## [EXERCISE BRIEF]
Among the lines below, copy exactly those from the one with "Task: Switch to the Monitor tab" through the one with "Image resolution: width=1456 pixels, height=819", counting both ends.

LISTED RECORDS START

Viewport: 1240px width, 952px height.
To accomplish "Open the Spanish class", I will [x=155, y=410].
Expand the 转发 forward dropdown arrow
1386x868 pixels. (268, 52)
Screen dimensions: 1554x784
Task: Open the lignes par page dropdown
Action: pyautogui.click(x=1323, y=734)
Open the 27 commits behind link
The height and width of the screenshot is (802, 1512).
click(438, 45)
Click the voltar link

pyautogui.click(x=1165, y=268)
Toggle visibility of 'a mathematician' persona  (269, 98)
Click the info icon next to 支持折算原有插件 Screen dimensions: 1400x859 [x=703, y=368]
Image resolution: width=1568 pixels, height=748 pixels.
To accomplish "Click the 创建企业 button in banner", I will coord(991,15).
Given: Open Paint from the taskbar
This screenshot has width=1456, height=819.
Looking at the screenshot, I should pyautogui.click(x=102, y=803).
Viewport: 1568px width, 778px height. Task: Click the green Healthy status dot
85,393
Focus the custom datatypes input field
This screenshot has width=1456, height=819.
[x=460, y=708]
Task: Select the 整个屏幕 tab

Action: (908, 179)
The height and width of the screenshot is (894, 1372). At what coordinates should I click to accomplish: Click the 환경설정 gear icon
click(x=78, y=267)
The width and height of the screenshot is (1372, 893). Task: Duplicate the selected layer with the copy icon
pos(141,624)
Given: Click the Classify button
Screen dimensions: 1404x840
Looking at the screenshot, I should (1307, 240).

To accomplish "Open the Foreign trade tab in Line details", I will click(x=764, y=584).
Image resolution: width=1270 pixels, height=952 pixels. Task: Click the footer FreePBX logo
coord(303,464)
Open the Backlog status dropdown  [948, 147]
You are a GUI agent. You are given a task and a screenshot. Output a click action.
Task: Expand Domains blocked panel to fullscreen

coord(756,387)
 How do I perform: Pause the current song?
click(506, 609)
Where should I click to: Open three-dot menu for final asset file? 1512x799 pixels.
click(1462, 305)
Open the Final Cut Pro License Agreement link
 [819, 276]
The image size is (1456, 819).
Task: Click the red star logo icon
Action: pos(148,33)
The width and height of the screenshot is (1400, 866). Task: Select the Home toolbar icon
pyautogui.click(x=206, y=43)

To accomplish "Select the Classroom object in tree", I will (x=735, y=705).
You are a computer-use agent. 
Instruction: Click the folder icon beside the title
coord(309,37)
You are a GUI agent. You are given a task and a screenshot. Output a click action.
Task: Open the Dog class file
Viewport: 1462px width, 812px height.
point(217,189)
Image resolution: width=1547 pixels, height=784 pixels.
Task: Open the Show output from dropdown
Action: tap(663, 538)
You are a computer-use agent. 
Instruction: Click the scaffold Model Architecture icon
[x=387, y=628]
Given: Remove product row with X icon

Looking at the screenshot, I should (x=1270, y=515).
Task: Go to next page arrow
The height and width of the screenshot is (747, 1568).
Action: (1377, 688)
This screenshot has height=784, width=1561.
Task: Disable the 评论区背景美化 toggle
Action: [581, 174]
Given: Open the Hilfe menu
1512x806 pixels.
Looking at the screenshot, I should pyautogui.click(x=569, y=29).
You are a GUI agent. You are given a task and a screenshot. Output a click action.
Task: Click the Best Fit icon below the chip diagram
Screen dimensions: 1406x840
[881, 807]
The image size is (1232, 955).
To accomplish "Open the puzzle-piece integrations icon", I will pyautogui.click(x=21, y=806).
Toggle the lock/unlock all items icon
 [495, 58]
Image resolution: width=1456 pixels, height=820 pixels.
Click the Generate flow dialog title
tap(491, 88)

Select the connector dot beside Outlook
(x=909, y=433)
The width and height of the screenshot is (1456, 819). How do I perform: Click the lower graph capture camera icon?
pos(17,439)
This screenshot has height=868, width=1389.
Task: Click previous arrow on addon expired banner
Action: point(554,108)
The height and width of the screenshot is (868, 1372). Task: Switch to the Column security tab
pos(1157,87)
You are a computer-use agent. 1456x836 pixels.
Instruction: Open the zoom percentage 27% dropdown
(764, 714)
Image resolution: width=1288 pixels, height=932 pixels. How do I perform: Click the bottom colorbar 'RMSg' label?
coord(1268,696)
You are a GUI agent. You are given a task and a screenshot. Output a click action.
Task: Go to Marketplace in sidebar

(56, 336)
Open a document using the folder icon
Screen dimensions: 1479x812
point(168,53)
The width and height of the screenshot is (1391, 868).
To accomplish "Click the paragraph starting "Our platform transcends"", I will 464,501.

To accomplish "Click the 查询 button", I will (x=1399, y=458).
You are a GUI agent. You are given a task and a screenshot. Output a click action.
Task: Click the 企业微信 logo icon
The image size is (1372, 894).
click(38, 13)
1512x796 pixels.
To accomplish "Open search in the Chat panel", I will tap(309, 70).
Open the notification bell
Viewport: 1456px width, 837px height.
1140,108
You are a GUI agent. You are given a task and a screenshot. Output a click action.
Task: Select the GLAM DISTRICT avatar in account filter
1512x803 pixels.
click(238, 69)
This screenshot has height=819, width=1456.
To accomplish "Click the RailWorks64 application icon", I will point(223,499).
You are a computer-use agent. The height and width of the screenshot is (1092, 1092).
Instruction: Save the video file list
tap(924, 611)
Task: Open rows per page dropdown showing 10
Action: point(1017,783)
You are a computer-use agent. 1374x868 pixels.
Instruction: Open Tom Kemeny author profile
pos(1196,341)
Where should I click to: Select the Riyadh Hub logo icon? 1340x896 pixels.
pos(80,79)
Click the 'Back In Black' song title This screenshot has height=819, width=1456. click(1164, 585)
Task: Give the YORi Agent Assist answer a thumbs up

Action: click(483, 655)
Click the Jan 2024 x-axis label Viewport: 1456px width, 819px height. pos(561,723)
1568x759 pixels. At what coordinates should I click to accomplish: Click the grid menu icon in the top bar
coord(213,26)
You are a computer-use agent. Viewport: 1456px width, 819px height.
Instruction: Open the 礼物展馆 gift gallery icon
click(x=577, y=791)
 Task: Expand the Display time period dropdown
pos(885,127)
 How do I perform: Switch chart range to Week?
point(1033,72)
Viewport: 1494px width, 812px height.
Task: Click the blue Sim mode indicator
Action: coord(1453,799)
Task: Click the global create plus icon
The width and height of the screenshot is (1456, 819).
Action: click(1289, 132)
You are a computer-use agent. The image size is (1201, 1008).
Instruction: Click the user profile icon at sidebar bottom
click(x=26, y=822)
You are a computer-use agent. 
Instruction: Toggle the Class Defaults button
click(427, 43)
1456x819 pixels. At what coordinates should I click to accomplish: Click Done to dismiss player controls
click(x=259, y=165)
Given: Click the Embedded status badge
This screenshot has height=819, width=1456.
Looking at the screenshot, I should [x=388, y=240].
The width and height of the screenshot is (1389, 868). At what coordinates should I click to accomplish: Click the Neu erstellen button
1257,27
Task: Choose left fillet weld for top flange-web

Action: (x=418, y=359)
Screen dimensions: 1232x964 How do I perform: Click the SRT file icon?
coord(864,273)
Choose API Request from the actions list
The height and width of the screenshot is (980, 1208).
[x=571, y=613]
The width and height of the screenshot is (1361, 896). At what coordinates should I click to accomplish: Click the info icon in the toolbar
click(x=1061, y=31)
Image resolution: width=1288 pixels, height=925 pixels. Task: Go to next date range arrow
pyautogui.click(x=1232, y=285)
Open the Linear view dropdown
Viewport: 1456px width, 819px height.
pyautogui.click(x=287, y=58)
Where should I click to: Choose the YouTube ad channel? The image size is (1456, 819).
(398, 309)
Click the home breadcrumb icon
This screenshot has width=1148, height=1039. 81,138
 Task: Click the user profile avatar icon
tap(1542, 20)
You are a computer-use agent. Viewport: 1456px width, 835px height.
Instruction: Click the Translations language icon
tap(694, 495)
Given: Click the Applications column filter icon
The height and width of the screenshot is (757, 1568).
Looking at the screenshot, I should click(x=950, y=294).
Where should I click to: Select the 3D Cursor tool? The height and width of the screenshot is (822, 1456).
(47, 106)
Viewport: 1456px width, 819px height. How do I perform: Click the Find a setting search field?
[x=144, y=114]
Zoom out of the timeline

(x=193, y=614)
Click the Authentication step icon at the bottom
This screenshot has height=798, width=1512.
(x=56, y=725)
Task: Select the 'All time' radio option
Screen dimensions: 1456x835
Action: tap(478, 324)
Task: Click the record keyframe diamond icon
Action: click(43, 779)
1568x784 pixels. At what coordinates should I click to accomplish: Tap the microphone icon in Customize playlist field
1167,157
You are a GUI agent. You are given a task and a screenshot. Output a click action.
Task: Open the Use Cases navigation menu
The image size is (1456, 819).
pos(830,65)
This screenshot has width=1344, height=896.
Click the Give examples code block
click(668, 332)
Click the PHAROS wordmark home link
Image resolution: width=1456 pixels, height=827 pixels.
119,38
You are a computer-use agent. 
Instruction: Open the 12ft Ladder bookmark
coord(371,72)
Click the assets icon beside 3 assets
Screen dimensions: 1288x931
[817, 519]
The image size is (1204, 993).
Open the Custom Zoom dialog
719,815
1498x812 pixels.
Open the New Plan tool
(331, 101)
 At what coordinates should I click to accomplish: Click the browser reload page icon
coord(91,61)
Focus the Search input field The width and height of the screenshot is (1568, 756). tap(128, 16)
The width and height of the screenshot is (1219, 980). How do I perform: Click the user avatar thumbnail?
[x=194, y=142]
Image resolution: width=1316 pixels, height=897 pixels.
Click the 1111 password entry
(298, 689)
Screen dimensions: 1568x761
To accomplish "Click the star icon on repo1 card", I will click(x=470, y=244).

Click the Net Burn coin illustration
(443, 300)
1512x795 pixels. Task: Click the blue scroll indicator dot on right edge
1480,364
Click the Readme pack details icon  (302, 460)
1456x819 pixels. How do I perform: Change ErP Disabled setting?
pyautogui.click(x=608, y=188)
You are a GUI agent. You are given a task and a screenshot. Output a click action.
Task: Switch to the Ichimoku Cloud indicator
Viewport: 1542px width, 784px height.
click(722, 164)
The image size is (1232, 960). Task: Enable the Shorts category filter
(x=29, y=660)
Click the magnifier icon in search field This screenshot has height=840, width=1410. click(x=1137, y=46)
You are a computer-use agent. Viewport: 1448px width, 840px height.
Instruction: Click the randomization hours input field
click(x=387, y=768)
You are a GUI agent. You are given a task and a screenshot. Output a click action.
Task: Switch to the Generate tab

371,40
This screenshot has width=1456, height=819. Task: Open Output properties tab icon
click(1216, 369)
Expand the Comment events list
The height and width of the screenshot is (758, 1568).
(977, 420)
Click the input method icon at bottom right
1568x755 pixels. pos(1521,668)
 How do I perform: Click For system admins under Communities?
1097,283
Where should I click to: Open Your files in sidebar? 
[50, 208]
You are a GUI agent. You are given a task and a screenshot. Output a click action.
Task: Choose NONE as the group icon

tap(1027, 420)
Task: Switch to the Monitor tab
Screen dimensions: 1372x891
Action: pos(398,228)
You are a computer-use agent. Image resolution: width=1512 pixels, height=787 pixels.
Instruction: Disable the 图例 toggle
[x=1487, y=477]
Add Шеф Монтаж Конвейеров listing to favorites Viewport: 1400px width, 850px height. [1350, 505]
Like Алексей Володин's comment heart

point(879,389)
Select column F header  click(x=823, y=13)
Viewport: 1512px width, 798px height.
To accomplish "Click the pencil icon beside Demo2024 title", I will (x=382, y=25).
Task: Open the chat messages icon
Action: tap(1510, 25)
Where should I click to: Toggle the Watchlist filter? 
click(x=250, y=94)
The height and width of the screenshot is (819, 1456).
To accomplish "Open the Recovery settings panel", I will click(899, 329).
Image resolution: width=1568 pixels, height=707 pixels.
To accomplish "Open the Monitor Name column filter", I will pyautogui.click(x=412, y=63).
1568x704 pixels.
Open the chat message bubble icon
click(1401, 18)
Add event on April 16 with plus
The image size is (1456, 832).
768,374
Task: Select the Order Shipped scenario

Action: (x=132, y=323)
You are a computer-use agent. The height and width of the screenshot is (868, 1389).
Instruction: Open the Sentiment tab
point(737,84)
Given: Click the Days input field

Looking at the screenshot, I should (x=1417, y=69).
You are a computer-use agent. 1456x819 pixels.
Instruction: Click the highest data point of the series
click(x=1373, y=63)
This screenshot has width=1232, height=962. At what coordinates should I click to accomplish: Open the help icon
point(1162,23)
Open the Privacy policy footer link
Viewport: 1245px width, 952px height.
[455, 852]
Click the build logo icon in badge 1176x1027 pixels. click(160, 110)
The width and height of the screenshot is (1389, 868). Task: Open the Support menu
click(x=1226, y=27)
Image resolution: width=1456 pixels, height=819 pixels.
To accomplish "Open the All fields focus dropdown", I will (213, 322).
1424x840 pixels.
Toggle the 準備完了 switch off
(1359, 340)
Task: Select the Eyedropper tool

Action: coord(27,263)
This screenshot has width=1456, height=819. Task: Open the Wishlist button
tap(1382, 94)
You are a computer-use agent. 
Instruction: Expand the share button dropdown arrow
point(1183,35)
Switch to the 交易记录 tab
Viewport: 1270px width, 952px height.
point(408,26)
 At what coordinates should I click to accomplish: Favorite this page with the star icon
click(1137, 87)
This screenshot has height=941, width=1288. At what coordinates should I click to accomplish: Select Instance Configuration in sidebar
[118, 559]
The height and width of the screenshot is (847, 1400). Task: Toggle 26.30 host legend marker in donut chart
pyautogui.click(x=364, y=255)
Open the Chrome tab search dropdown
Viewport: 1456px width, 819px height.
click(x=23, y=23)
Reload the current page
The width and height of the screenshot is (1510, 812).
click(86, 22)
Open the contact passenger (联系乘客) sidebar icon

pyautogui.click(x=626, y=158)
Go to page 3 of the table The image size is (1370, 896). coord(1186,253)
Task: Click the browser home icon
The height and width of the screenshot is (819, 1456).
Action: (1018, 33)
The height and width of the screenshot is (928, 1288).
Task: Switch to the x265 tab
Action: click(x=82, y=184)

LISTED RECORDS END

## [PROBLEM SOLUTION]
Task: Switch to the Monitor tab
Screen dimensions: 1372x891
Action: pos(398,228)
You are a computer-use agent. Image resolution: width=1512 pixels, height=787 pixels.
Instruction: Disable the 图例 toggle
[x=1487, y=477]
Add Шеф Монтаж Конвейеров listing to favorites Viewport: 1400px width, 850px height. [1350, 505]
Like Алексей Володин's comment heart

point(879,389)
Select column F header  click(x=823, y=13)
Viewport: 1512px width, 798px height.
To accomplish "Click the pencil icon beside Demo2024 title", I will (x=382, y=25).
Task: Open the chat messages icon
Action: tap(1510, 25)
Where should I click to: Toggle the Watchlist filter? 
click(x=250, y=94)
The height and width of the screenshot is (819, 1456).
To accomplish "Open the Recovery settings panel", I will click(899, 329).
Image resolution: width=1568 pixels, height=707 pixels.
To accomplish "Open the Monitor Name column filter", I will pyautogui.click(x=412, y=63).
1568x704 pixels.
Open the chat message bubble icon
click(1401, 18)
Add event on April 16 with plus
The image size is (1456, 832).
768,374
Task: Select the Order Shipped scenario

Action: (x=132, y=323)
You are a computer-use agent. The height and width of the screenshot is (868, 1389).
Instruction: Open the Sentiment tab
point(737,84)
Given: Click the Days input field

Looking at the screenshot, I should (x=1417, y=69).
You are a computer-use agent. 1456x819 pixels.
Instruction: Click the highest data point of the series
click(x=1373, y=63)
This screenshot has width=1232, height=962. At what coordinates should I click to accomplish: Open the help icon
point(1162,23)
Open the Privacy policy footer link
Viewport: 1245px width, 952px height.
[455, 852]
Click the build logo icon in badge 1176x1027 pixels. click(160, 110)
The width and height of the screenshot is (1389, 868). Task: Open the Support menu
click(x=1226, y=27)
Image resolution: width=1456 pixels, height=819 pixels.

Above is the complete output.